====== Data for the task ======

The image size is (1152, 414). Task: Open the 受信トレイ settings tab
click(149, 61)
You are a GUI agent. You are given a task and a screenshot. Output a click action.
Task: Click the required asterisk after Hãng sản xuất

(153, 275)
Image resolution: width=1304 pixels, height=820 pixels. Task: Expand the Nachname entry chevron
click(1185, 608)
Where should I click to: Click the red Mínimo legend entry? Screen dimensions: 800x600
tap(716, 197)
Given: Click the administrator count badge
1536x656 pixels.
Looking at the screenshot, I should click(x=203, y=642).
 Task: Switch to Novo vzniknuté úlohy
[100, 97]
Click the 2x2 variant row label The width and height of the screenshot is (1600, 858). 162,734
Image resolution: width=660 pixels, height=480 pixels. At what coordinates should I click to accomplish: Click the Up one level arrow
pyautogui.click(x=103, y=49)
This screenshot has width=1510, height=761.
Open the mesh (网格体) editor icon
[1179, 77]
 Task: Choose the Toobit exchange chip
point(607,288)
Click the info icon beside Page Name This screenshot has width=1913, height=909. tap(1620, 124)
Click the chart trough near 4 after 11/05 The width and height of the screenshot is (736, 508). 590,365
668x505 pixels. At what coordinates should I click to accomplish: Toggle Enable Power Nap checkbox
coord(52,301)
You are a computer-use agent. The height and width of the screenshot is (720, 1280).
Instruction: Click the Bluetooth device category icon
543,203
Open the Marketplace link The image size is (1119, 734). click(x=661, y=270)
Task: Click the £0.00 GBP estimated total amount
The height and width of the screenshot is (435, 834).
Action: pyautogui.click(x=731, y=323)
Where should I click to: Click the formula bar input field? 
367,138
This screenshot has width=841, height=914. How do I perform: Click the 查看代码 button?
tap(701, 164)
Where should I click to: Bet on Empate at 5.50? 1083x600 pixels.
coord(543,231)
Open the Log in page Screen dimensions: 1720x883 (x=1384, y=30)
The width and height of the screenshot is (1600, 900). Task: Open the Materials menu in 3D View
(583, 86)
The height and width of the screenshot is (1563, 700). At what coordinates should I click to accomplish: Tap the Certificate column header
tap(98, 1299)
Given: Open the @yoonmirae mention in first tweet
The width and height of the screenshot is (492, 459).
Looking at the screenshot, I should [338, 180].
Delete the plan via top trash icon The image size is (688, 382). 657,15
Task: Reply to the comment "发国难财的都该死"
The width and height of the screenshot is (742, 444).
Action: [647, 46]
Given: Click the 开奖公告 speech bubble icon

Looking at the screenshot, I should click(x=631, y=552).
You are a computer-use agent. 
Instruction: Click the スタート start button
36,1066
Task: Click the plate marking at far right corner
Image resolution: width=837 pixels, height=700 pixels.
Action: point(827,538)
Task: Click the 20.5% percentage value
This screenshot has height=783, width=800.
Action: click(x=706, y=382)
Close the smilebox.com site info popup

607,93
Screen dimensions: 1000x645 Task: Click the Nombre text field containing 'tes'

======

- [Task item]:
Nothing but the lines from the one with "Task: Click the 20.5% percentage value" through the final line of the records above should appear, each copied exactly.

- [The answer]:
Task: Click the 20.5% percentage value
This screenshot has height=783, width=800.
Action: click(x=706, y=382)
Close the smilebox.com site info popup

607,93
Screen dimensions: 1000x645 Task: Click the Nombre text field containing 'tes'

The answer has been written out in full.